--- EXERCISE DATA ---
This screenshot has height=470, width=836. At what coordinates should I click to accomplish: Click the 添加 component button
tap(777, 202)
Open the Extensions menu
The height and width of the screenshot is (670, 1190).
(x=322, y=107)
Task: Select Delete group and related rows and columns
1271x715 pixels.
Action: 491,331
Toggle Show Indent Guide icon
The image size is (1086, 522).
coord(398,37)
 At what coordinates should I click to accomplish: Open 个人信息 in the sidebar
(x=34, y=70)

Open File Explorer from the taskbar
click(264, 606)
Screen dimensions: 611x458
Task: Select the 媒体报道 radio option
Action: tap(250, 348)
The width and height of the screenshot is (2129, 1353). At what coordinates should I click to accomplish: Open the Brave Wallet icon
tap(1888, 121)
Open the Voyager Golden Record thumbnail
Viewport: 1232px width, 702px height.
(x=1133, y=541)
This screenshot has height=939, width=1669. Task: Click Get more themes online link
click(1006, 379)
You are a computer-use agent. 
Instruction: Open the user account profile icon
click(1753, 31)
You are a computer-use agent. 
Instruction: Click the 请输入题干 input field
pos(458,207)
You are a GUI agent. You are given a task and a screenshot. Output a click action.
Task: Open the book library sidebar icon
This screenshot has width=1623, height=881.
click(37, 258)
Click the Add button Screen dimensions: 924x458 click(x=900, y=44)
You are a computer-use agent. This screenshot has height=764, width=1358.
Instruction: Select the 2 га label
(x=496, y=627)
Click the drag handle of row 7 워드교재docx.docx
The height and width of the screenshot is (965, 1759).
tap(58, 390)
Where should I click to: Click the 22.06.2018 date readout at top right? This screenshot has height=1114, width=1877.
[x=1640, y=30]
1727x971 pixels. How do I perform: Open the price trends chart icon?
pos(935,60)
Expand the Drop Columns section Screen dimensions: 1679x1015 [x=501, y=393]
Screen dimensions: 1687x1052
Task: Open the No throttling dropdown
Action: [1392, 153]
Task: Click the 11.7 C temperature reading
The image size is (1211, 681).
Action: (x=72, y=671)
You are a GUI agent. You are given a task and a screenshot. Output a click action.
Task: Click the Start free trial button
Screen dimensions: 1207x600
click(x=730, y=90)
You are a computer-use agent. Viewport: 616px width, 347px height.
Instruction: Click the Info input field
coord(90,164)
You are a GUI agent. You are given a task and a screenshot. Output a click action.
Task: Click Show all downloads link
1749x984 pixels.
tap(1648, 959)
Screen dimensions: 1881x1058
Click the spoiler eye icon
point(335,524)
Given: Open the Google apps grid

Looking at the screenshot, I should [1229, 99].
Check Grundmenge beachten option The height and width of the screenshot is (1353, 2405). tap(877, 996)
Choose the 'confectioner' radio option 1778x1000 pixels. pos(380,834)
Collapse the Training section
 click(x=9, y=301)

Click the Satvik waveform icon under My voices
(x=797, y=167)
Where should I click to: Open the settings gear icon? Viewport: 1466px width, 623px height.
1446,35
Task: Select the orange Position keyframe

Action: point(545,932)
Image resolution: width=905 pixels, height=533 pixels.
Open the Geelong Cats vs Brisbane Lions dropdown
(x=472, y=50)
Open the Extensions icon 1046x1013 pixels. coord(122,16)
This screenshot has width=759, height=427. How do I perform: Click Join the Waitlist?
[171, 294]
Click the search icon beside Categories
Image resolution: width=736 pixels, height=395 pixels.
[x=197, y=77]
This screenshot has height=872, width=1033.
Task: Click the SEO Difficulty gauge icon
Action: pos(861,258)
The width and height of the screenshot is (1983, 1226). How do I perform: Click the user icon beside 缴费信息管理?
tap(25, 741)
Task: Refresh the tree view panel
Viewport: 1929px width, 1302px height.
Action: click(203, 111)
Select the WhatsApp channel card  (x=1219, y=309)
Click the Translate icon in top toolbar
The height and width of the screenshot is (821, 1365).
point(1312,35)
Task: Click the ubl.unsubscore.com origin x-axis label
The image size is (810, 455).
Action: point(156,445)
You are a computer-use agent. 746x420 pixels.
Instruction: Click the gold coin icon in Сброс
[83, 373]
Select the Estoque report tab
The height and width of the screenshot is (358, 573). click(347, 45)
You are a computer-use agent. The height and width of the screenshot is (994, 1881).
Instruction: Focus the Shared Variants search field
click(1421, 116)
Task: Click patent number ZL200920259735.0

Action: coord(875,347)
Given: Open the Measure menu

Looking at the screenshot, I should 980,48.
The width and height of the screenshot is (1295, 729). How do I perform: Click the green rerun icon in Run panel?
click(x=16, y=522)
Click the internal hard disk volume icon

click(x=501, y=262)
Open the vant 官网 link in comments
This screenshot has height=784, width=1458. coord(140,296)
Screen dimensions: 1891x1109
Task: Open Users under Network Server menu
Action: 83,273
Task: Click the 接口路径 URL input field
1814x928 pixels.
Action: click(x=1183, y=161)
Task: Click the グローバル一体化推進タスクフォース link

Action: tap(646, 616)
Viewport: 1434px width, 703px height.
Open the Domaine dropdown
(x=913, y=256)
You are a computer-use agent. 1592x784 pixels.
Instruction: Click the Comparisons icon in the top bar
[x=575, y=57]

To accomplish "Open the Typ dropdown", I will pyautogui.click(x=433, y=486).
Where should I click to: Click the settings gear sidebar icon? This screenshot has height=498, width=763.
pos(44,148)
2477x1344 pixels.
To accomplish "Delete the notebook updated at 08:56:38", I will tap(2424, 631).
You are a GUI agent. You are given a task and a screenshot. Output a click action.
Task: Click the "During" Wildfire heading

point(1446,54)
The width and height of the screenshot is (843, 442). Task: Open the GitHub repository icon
---
WORK ORDER: Please reproduce all of the entries exactly as they stand.

ANSWER TO THIS EXERCISE:
This screenshot has height=470, width=836. At what coordinates should I click to accomplish: Click the 添加 component button
tap(777, 202)
Open the Extensions menu
The height and width of the screenshot is (670, 1190).
(x=322, y=107)
Task: Select Delete group and related rows and columns
1271x715 pixels.
Action: 491,331
Toggle Show Indent Guide icon
The image size is (1086, 522).
coord(398,37)
 At what coordinates should I click to accomplish: Open 个人信息 in the sidebar
(x=34, y=70)

Open File Explorer from the taskbar
click(264, 606)
Screen dimensions: 611x458
Task: Select the 媒体报道 radio option
Action: tap(250, 348)
The width and height of the screenshot is (2129, 1353). At what coordinates should I click to accomplish: Open the Brave Wallet icon
tap(1888, 121)
Open the Voyager Golden Record thumbnail
Viewport: 1232px width, 702px height.
(x=1133, y=541)
This screenshot has height=939, width=1669. Task: Click Get more themes online link
click(1006, 379)
You are a computer-use agent. 
Instruction: Open the user account profile icon
click(1753, 31)
You are a computer-use agent. 
Instruction: Click the 请输入题干 input field
pos(458,207)
You are a GUI agent. You are given a task and a screenshot. Output a click action.
Task: Open the book library sidebar icon
This screenshot has width=1623, height=881.
click(37, 258)
Click the Add button Screen dimensions: 924x458 click(x=900, y=44)
You are a computer-use agent. This screenshot has height=764, width=1358.
Instruction: Select the 2 га label
(x=496, y=627)
Click the drag handle of row 7 워드교재docx.docx
The height and width of the screenshot is (965, 1759).
tap(58, 390)
Where should I click to: Click the 22.06.2018 date readout at top right? This screenshot has height=1114, width=1877.
[x=1640, y=30]
1727x971 pixels. How do I perform: Open the price trends chart icon?
pos(935,60)
Expand the Drop Columns section Screen dimensions: 1679x1015 [x=501, y=393]
Screen dimensions: 1687x1052
Task: Open the No throttling dropdown
Action: [1392, 153]
Task: Click the 11.7 C temperature reading
The image size is (1211, 681).
Action: (x=72, y=671)
You are a GUI agent. You are given a task and a screenshot. Output a click action.
Task: Click the Start free trial button
Screen dimensions: 1207x600
click(x=730, y=90)
You are a computer-use agent. Viewport: 616px width, 347px height.
Instruction: Click the Info input field
coord(90,164)
You are a GUI agent. You are given a task and a screenshot. Output a click action.
Task: Click Show all downloads link
1749x984 pixels.
tap(1648, 959)
Screen dimensions: 1881x1058
Click the spoiler eye icon
point(335,524)
Given: Open the Google apps grid

Looking at the screenshot, I should [1229, 99].
Check Grundmenge beachten option The height and width of the screenshot is (1353, 2405). tap(877, 996)
Choose the 'confectioner' radio option 1778x1000 pixels. pos(380,834)
Collapse the Training section
 click(x=9, y=301)

Click the Satvik waveform icon under My voices
(x=797, y=167)
Where should I click to: Open the settings gear icon? Viewport: 1466px width, 623px height.
1446,35
Task: Select the orange Position keyframe

Action: point(545,932)
Image resolution: width=905 pixels, height=533 pixels.
Open the Geelong Cats vs Brisbane Lions dropdown
(x=472, y=50)
Open the Extensions icon 1046x1013 pixels. coord(122,16)
This screenshot has width=759, height=427. How do I perform: Click Join the Waitlist?
[171, 294]
Click the search icon beside Categories
Image resolution: width=736 pixels, height=395 pixels.
[x=197, y=77]
This screenshot has height=872, width=1033.
Task: Click the SEO Difficulty gauge icon
Action: pos(861,258)
The width and height of the screenshot is (1983, 1226). How do I perform: Click the user icon beside 缴费信息管理?
tap(25, 741)
Task: Refresh the tree view panel
Viewport: 1929px width, 1302px height.
Action: click(203, 111)
Select the WhatsApp channel card  (x=1219, y=309)
Click the Translate icon in top toolbar
The height and width of the screenshot is (821, 1365).
point(1312,35)
Task: Click the ubl.unsubscore.com origin x-axis label
The image size is (810, 455).
Action: point(156,445)
You are a computer-use agent. 746x420 pixels.
Instruction: Click the gold coin icon in Сброс
[83, 373]
Select the Estoque report tab
The height and width of the screenshot is (358, 573). click(347, 45)
You are a computer-use agent. The height and width of the screenshot is (994, 1881).
Instruction: Focus the Shared Variants search field
click(1421, 116)
Task: Click patent number ZL200920259735.0

Action: coord(875,347)
Given: Open the Measure menu

Looking at the screenshot, I should 980,48.
The width and height of the screenshot is (1295, 729). How do I perform: Click the green rerun icon in Run panel?
click(x=16, y=522)
Click the internal hard disk volume icon

click(x=501, y=262)
Open the vant 官网 link in comments
This screenshot has height=784, width=1458. coord(140,296)
Screen dimensions: 1891x1109
Task: Open Users under Network Server menu
Action: 83,273
Task: Click the 接口路径 URL input field
1814x928 pixels.
Action: click(x=1183, y=161)
Task: Click the グローバル一体化推進タスクフォース link

Action: tap(646, 616)
Viewport: 1434px width, 703px height.
Open the Domaine dropdown
(x=913, y=256)
You are a computer-use agent. 1592x784 pixels.
Instruction: Click the Comparisons icon in the top bar
[x=575, y=57]

To accomplish "Open the Typ dropdown", I will pyautogui.click(x=433, y=486).
Where should I click to: Click the settings gear sidebar icon? This screenshot has height=498, width=763.
pos(44,148)
2477x1344 pixels.
To accomplish "Delete the notebook updated at 08:56:38", I will tap(2424, 631).
You are a GUI agent. You are given a task and a screenshot. Output a click action.
Task: Click the "During" Wildfire heading

point(1446,54)
The width and height of the screenshot is (843, 442). Task: Open the GitHub repository icon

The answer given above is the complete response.